Há mais ou menos vinte e cinco anos, corto o meu cabelo e faço a minha barba semanalmente com o senhor Alceu Barbosa, que divide o ofício e o salão com seu filho Otávio, rapaz que conheci quando ele tinha uns oito ou nove anos.
Anteontem fui à barbearia e a vi fechada, com um bilhete afixado à porta no qual se lia: “Fechado por motivo de luto. Velório do barbeiro Alceu Barbosa, no cemitério [não me lembro bem do nome], na cidade de Capivari”.
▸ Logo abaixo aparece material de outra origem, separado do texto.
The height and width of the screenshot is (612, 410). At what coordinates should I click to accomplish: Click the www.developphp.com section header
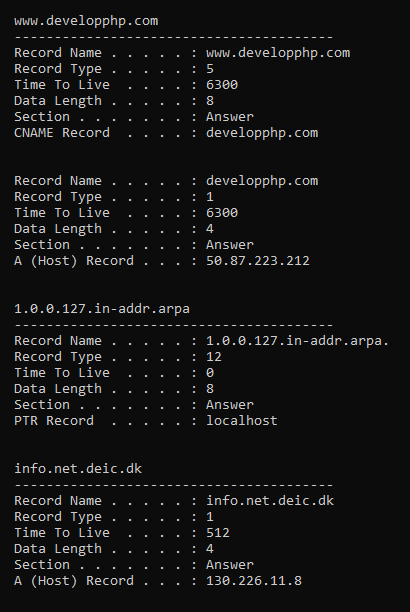click(86, 21)
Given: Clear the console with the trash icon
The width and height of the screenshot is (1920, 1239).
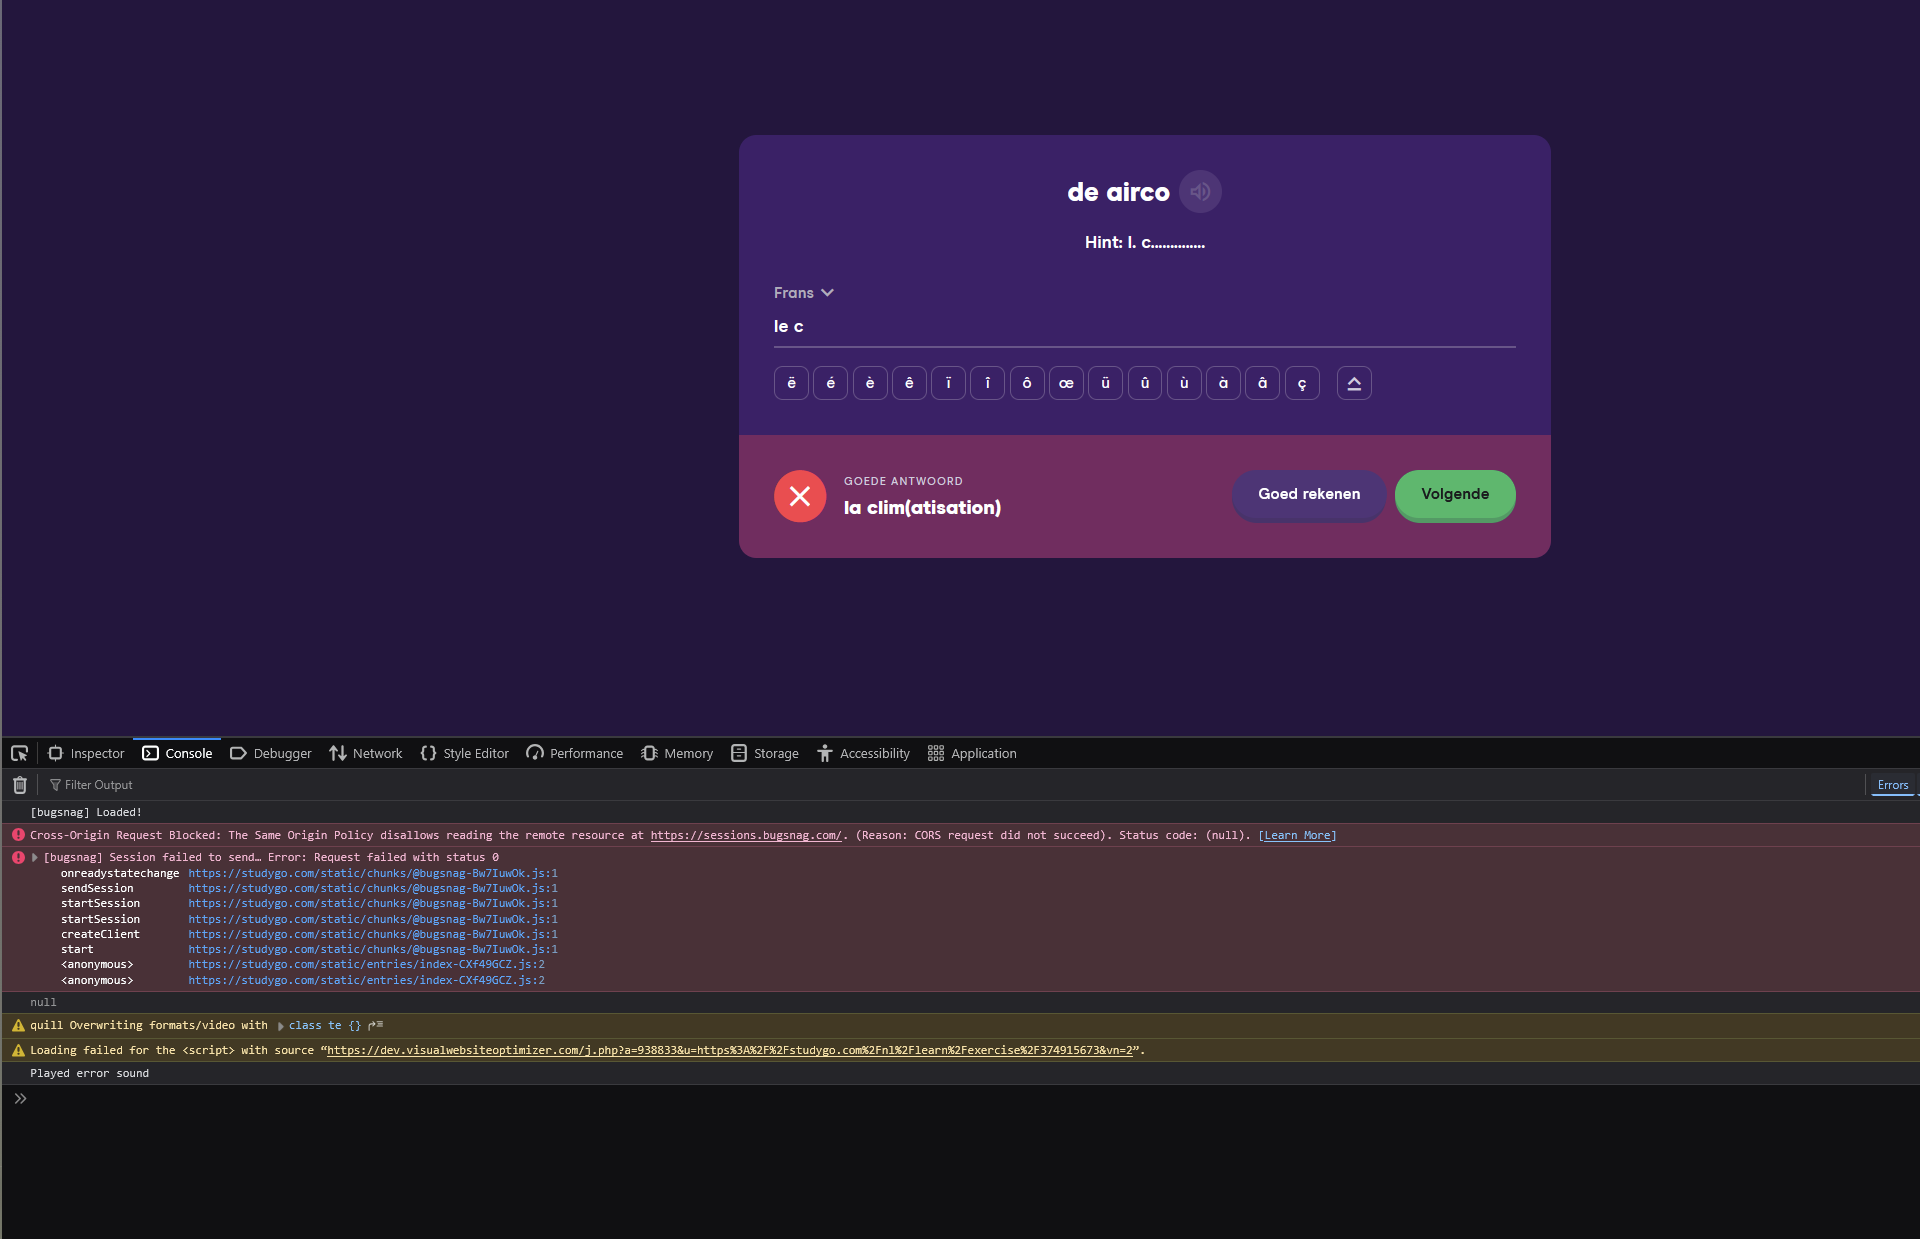Looking at the screenshot, I should click(x=19, y=785).
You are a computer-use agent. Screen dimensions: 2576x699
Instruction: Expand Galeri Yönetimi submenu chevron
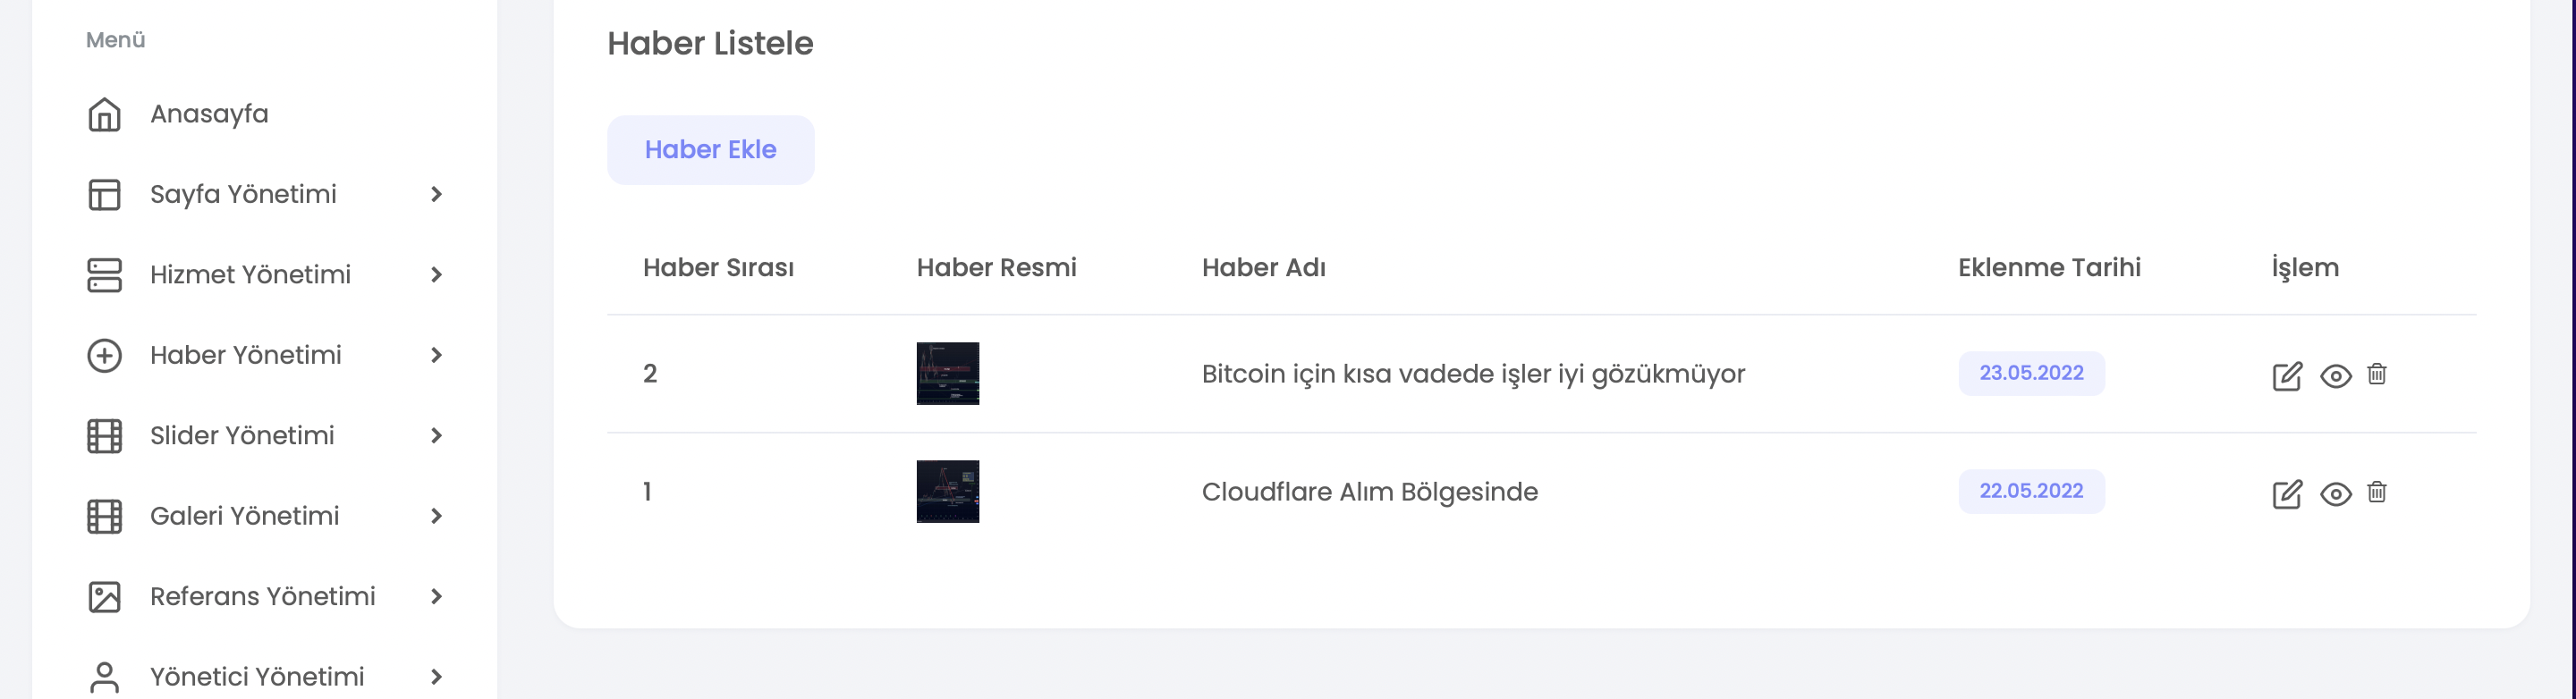[436, 516]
Eu não chegaria a tempo para as exéquias, mas pude prestar-lhe minhas últimas – e únicas – homenagens, enviando-lhe uma coroa de flores em meu nome e de Paulo Fernandes, um meu amigo que também era freguês.
O senhor Alceu Barbosa estava sempre disposto e alegre; ele tinha a mania de, toda vez que cumprimentado, repetir Alceudispor, algo que fazia rir ao Paulo Fernandes e, não sei ao certo o porquê, trazia-me sutil irritação.
A única vez em que não sorriu foi a seguinte à morte de Maria Teresa, minha esposa. Marcou-me o fato de ele me receber solenemente, apertar minha mão e, com os olhos algo húmidos, dizer-me apenas que conhecia a dor da viuvez; não sei o que respondi, nem mesmo sei se respondi.
Ao logo do último um quarto de século, violei a sagrada cláusula de fidelidade que há entre um homem e seu barbeiro apenas duas vezes.
A primeira, durante uma viagem longa que Maria Teresa, minha saudosa esposa, e eu fizemos para a Itália; a segunda, no salão de um resort em que nos hospedamos Maria Teresa, eu, minha irmã, meu cunhado e meu sobrinho, Luís Felipe.
Nessa segunda e última infidelidade, fui vítima de uma barbeiragem que me obrigou a suprimir completamente minha barba, o que permitiu ao Luís Felipe, que era ainda criança, rir por uns dois dias.
Quanto ao senhor Alceu, ao saber a razão de encontrar-me imberbe, gabou-se de nunca ter errado minha barba e, como gostava de repetir, de nunca ter cortado ninguém, o que, cá entre nós, não é crível em se considerando os milhares de queixos que escanhoou.
Sentirei saudades do velho barbeiro e, a partir de agora, serei freguês do Otávio; a vacilante fidelidade que dediquei ao pai, entrego-a agora ao filho.
Pois é, Bernardo estou na marca da terceira passagem de bastão - ou melhor, de navalha. Como se diz, apesar de não ter acompanhado o féretro fúnebre, já enterrei dois. É uma profissão de risco, pelo jeito.
Mais um delicioso texto, como homenagem ao Alceu.
Escorreu uma lágrima de saudade aqui.
Meu pai, barbeiro durante meio século, faleceu (aos 90 anos) em fevereiro deste ano. Não deixou herdeiros na arte de fazer uma barba e/ou cortar um cabelo. Preferiu que os três filhos cursassem uma universidade. Para ele, a melhor herança que poderia deixar. Encontrei em sua gaveta um caderno com anotações de nomes de cerca de trezentos clientes que atendeu ao longo da vida, além de dois importantes e antigos instrumentos de trabalho: uma navalha e uma tesoura.